Constant Chevillon (1880-1944) est décédé le 25 mars 1944, assassiné lâchement par la Milice du gouvernement de Vichy. Ce livre fut publié chez Derain, après son décès, en 1946, selon sa volonté.
Dans son avant-propos, Mme J.B. rappelle l’importance de l’enseignement délivré par Constant Chevillon :
« L’enseignement de C. Chevillon s’adressait aux hommes de désir spirituel. Jadis, ses fidèles disciples entendaient sa parole, ils attendaient ses écrits et les recevaient avec ferveur. Pour eux, il dévoilait un peu de la science qu’il possédait : c’est pour eux qu’il composa cette « Tradition universelle », car il voulait leur laisser les éléments de la révélation ésotérique, afin de fixer et compléter son Verbe. »

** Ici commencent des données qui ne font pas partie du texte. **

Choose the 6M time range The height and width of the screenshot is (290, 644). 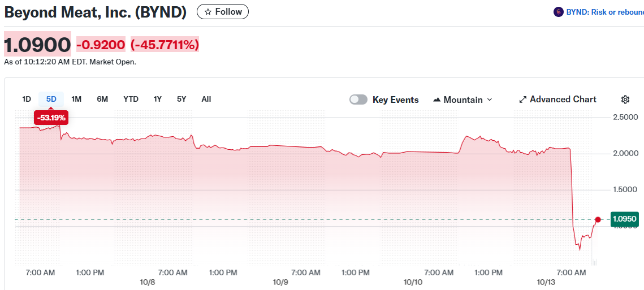coord(102,99)
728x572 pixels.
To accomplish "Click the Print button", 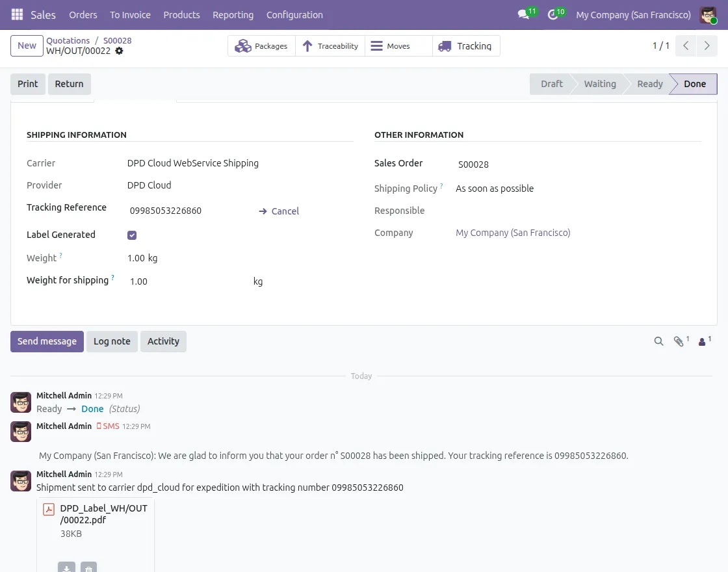I will (x=27, y=84).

Constant Chevillon fut quelque peu oublié par le jeu des sociétés initiatiques dans la seconde partie du siècle dernier, pourtant il n’a cessé d’être étudié dans certains cercles, notamment martinistes. La réédition de ses travaux permet de saisir combien son enseignement s’extrait de son époque pour conduire à l’essentiel. Dans sa préface, il donne un avertissement à propos de la tension entre Tradition et sciences qui résonne particulièrement en ce début de millénaire. Remarquant notre tendance à la croyance au scientisme, il alerte :
« La science pourtant est constituée par une série d’hypothèses, par des doctrines dont les phénomènes, le plus souvent, se rient, car le monde est le champ de bataille de l’être et des êtres, non pas le théâtre des abstractions et, par conséquent, d’un ensemble de fantoches. Le monde c’est la vie qui est toujours concrète, c’est-à-dire synthétisée dans une conscience ou un instinct, dans une durée ou dans une éternité et non pas dans une mathématique quantitative ou d’intensité pure. La vie est une unité qui se disperse en actes et dont aucune algèbre ne peut donner la clef. Au bout des théories, il y a un phénomène ; derrière celui-ci, se cache une essence. »

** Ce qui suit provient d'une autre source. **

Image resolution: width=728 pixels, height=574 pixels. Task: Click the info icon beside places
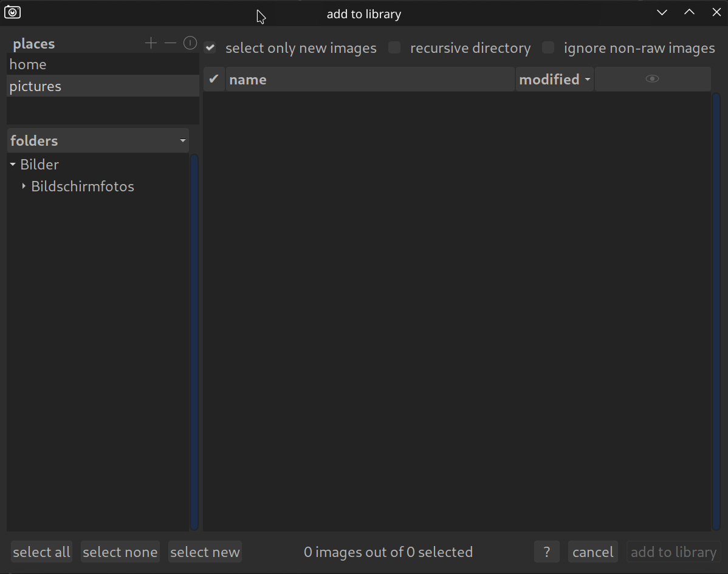coord(190,43)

Tout l’ouvrage oriente vers cette essence, vers l’Esprit. Constant Chevillon se garde de dresser un catalogue des expressions de la Tradition universelle. Il en cherche plutôt les fondements, les principes. Il est question d’entendement et non d’érudition. Cela passe par la réunion des opposés, science et religion, sagesse ou foi et raison…

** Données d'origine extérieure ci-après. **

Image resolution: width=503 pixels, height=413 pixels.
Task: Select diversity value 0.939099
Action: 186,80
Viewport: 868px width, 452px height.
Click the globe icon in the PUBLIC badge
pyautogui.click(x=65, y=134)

« L’intériorité, dit Constant Chevillon, est le berceau de la foi ou, plutôt, le lit nuptial dans lequel la raison et la foi entrent en copulation pour engendrer le réel dans les issus profonds de la subjectivité. Dès lors, la contingence est résorbée d’une certaine manière et le moi devient le support inamovible de l’être véritable, quasi nécessaire et immortel. »
Douze chapitres constituent le propos dense et profond de ce livre : La Tradition Universelle – Vrai Visage et Miroir déformant – L’Homme – L’Esprit – La Personne et l’Individu – Métempsycose – Premières Conséquences – Progression – Essai Constructif – Droit et Devoir – Autorité et Pouvoir – Contrastes et Consonances ; Antinomies et Solutions.
La force du propos tient dans la capacité d’analyse et de traversée des contextes culturels, géographiques ou autres de Constant Chevillon afin de les prendre en compte pour mieux s’en dégager et saisir ce qui est essentiel, en soi et en ses conséquences concrètes. C’est « le vrai, le beau et le bien » dont il souhaite nous donner le pressentiment, le goût, en réduisant la distance intérieure qui nous en sépare. Sans craindre de descendre dans l’arène de la dialectique et de l’argumentation dualiste, il vient nous chercher dans le champ des contradictions et des identifications pour nous élever à notre véritable nature.
Cet homme fut davantage qu’un ésotériste. Il fut et reste un véritable penseur et un éveilleur.